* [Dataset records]

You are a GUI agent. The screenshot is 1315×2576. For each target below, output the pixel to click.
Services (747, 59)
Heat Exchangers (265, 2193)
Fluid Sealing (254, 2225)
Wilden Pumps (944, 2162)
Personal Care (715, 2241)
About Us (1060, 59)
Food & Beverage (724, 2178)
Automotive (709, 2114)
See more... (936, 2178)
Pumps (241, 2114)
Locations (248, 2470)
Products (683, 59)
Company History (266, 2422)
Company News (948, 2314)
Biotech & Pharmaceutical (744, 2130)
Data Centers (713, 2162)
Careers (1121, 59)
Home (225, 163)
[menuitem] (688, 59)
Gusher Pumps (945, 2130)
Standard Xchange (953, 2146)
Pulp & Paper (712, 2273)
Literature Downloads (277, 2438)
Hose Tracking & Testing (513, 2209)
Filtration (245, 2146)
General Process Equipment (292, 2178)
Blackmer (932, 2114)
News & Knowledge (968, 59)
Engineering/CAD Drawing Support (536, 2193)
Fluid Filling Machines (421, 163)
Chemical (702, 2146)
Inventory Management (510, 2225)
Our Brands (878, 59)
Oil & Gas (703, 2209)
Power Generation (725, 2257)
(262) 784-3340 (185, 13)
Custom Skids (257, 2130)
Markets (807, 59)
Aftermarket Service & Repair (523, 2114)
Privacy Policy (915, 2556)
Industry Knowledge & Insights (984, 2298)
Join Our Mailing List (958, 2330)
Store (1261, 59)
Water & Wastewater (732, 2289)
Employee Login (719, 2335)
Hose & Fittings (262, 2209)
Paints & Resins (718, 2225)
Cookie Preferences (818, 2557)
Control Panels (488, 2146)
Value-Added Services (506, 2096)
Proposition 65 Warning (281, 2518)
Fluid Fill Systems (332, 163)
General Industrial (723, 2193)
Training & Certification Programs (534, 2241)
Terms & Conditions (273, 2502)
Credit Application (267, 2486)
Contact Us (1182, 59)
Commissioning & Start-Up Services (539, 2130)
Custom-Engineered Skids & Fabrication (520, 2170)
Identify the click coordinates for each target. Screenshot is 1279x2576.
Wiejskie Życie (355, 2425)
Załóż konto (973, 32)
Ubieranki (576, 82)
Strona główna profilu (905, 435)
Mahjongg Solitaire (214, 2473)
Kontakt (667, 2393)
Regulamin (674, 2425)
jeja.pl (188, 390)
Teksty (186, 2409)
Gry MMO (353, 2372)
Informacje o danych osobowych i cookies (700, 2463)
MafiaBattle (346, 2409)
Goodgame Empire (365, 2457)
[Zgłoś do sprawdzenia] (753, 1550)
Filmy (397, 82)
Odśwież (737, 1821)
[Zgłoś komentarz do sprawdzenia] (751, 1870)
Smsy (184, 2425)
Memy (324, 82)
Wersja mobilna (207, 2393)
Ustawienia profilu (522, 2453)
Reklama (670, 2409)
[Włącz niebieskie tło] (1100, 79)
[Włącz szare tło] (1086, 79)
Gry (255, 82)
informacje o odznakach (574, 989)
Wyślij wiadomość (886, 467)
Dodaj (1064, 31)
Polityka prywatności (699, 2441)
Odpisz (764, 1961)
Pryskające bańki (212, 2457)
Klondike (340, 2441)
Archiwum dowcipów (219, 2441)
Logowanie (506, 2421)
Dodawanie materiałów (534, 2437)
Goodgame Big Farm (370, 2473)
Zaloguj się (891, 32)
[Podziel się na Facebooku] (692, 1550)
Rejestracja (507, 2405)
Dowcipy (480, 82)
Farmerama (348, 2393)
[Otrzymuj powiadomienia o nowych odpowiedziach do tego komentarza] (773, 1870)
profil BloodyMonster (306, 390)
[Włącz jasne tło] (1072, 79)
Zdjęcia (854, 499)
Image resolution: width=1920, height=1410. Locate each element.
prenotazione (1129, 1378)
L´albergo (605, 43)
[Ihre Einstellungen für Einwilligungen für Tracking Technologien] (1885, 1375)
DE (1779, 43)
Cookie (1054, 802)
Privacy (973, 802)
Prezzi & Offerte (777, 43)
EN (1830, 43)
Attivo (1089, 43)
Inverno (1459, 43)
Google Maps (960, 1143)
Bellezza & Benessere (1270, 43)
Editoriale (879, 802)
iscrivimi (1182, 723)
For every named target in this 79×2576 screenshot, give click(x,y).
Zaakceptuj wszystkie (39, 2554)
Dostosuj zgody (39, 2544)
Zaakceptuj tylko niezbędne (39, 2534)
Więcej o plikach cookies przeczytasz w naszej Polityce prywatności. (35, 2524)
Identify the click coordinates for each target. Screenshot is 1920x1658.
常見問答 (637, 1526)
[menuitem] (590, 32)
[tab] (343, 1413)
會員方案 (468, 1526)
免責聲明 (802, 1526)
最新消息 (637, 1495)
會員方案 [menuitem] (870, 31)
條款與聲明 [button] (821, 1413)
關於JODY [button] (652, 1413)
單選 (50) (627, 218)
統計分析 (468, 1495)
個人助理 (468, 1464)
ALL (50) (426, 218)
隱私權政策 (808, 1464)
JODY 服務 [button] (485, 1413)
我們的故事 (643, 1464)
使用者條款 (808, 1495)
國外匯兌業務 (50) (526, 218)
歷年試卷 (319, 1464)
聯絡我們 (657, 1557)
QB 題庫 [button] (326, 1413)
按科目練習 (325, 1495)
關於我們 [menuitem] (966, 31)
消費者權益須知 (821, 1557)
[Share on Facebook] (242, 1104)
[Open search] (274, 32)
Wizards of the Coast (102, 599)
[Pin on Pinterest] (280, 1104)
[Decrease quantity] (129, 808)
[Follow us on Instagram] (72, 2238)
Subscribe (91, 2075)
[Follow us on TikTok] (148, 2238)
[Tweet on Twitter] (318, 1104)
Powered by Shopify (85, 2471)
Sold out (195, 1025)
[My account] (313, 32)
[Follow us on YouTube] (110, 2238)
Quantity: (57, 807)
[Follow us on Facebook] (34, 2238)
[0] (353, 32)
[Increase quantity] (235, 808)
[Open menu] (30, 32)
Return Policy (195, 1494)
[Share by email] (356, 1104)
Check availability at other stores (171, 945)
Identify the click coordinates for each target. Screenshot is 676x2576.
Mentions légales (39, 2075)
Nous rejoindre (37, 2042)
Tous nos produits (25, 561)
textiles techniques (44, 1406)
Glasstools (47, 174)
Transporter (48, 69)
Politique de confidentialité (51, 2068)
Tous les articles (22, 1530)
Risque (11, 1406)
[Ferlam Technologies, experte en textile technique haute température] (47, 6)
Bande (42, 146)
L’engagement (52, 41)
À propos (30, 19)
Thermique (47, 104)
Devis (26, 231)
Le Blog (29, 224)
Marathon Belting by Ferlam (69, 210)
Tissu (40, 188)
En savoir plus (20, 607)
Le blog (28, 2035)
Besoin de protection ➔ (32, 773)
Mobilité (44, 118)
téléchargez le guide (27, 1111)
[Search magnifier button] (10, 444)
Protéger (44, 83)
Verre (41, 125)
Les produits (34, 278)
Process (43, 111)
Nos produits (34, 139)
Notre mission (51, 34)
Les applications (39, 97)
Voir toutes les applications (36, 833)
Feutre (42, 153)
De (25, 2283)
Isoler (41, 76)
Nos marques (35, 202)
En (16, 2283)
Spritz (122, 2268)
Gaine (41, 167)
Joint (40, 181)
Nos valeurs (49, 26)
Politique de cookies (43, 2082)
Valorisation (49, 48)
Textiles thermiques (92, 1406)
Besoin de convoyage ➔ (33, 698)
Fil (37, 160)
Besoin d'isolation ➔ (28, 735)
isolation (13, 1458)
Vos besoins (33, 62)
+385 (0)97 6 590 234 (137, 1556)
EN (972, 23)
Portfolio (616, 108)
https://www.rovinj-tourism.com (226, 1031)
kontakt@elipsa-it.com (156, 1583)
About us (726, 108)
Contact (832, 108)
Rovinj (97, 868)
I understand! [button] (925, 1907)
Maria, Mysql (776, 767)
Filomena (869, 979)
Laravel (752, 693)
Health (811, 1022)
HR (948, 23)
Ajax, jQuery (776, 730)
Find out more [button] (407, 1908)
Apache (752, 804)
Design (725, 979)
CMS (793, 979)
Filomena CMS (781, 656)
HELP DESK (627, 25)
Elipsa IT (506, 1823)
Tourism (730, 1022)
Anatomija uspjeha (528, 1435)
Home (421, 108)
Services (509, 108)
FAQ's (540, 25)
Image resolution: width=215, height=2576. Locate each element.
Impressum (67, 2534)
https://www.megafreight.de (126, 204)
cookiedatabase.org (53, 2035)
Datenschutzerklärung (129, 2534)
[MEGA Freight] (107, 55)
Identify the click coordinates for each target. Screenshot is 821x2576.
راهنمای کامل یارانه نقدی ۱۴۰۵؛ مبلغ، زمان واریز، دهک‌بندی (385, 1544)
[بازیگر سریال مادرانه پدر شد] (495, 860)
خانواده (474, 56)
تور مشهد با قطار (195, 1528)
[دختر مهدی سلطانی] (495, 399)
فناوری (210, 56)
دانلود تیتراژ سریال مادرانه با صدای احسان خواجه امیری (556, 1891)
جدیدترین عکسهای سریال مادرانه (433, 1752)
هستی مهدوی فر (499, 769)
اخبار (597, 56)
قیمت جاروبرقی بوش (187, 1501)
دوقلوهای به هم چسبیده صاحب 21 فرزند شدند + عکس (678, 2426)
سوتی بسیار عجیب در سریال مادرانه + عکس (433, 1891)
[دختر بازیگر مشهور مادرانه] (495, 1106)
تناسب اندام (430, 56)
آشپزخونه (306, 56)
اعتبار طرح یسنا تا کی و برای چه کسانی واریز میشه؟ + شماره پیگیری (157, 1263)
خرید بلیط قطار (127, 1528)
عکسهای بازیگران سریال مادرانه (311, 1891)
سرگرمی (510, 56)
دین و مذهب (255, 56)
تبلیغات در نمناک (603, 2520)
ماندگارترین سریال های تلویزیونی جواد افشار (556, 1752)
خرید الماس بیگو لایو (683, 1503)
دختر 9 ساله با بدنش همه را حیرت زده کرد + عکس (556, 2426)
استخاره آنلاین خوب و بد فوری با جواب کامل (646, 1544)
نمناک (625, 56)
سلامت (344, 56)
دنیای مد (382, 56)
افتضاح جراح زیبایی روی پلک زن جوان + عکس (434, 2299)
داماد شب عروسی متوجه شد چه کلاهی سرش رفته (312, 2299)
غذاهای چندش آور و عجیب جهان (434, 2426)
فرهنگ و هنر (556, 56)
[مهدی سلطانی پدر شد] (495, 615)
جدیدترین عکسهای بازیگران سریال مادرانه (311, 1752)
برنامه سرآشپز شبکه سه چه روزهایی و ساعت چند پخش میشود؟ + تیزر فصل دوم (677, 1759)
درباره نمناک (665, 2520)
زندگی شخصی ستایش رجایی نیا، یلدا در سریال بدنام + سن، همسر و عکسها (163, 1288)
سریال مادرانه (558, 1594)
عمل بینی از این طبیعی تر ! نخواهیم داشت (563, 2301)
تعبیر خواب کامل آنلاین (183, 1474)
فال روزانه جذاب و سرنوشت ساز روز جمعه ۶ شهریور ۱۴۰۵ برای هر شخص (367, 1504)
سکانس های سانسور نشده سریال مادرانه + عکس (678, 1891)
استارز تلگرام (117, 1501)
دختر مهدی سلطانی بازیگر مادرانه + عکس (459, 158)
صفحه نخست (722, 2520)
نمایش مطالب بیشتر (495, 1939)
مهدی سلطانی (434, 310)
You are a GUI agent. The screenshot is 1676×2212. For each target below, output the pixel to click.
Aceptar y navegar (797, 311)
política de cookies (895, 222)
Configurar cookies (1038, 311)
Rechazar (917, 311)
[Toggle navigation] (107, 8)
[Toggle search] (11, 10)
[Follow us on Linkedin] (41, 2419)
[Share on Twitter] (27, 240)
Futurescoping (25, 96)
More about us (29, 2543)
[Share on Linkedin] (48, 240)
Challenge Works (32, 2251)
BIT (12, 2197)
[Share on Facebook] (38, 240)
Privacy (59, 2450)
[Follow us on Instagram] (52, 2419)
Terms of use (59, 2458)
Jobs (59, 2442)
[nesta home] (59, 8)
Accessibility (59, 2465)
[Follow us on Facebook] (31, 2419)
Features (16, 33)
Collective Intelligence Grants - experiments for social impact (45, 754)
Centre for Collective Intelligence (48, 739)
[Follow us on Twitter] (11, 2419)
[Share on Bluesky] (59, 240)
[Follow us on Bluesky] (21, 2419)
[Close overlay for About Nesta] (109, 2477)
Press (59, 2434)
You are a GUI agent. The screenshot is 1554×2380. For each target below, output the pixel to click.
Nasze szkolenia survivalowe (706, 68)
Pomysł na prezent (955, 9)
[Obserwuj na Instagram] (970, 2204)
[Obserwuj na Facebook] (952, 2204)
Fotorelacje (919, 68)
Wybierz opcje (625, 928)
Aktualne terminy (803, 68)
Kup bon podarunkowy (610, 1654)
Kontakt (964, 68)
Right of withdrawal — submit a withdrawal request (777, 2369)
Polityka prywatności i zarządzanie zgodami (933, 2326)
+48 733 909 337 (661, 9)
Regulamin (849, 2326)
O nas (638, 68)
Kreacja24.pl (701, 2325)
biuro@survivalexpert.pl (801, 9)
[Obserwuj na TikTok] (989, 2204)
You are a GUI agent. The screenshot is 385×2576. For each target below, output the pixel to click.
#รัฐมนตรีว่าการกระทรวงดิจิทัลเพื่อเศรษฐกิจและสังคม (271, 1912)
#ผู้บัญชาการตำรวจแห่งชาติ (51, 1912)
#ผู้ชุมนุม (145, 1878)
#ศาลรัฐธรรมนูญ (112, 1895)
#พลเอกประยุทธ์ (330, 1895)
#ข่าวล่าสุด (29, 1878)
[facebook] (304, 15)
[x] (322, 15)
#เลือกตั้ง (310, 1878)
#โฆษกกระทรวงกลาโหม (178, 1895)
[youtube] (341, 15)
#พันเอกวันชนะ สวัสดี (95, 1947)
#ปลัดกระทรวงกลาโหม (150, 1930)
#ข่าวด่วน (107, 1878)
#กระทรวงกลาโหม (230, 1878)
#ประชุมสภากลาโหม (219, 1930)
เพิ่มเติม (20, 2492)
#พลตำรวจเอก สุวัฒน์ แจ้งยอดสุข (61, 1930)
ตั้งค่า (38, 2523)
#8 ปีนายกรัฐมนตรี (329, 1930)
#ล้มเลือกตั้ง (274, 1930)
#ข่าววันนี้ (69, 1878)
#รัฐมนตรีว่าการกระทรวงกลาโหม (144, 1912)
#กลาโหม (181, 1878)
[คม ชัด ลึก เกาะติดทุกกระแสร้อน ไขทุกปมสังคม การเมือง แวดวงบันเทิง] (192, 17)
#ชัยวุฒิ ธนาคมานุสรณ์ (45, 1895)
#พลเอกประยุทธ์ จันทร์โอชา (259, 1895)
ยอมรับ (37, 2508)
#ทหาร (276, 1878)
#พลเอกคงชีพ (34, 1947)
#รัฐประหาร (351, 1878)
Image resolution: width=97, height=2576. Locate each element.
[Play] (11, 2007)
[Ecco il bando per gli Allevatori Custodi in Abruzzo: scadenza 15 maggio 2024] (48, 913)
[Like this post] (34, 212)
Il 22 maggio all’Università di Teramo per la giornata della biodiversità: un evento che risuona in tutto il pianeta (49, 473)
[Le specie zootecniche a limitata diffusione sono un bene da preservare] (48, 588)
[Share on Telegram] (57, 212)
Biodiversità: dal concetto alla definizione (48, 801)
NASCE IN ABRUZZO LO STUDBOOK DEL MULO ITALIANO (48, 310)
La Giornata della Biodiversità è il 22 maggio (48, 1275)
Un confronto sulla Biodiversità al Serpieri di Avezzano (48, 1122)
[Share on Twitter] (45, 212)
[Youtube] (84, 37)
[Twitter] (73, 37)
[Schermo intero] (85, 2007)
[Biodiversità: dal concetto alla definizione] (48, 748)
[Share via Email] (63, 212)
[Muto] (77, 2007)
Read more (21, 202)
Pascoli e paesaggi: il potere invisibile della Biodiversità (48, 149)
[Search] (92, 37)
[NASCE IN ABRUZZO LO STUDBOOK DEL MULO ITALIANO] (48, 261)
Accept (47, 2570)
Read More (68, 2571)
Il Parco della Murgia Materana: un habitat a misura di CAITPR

* [WHAT THE TASK REQUIRES] Please transcribe the data exactly from its first line. End with the line that contains "General Industrial (723, 2193)".

* [RESPONSE FOR THIS EXERCISE]
You are a GUI agent. The screenshot is 1315×2576. For each target below, output the pixel to click.
Services (747, 59)
Heat Exchangers (265, 2193)
Fluid Sealing (254, 2225)
Wilden Pumps (944, 2162)
Personal Care (715, 2241)
About Us (1060, 59)
Food & Beverage (724, 2178)
Automotive (709, 2114)
See more... (936, 2178)
Pumps (241, 2114)
Locations (248, 2470)
Products (683, 59)
Company History (266, 2422)
Company News (948, 2314)
Biotech & Pharmaceutical (744, 2130)
Data Centers (713, 2162)
Careers (1121, 59)
Home (225, 163)
[menuitem] (688, 59)
Gusher Pumps (945, 2130)
Standard Xchange (953, 2146)
Pulp & Paper (712, 2273)
Literature Downloads (277, 2438)
Hose Tracking & Testing (513, 2209)
Filtration (245, 2146)
General Process Equipment (292, 2178)
Blackmer (932, 2114)
News & Knowledge (968, 59)
Engineering/CAD Drawing Support (536, 2193)
Fluid Filling Machines (421, 163)
Chemical (702, 2146)
Inventory Management (510, 2225)
Our Brands (878, 59)
Oil & Gas (703, 2209)
Power Generation (725, 2257)
(262) 784-3340 (185, 13)
Custom Skids (257, 2130)
Markets (807, 59)
Aftermarket Service & Repair (523, 2114)
Privacy Policy (915, 2556)
Industry Knowledge & Insights (984, 2298)
Join Our Mailing List (958, 2330)
Store (1261, 59)
Water & Wastewater (732, 2289)
Employee Login (719, 2335)
Hose & Fittings (262, 2209)
Paints & Resins (718, 2225)
Cookie Preferences (818, 2557)
Control Panels (488, 2146)
Value-Added Services (506, 2096)
Proposition 65 Warning (281, 2518)
Fluid Fill Systems (332, 163)
General Industrial (723, 2193)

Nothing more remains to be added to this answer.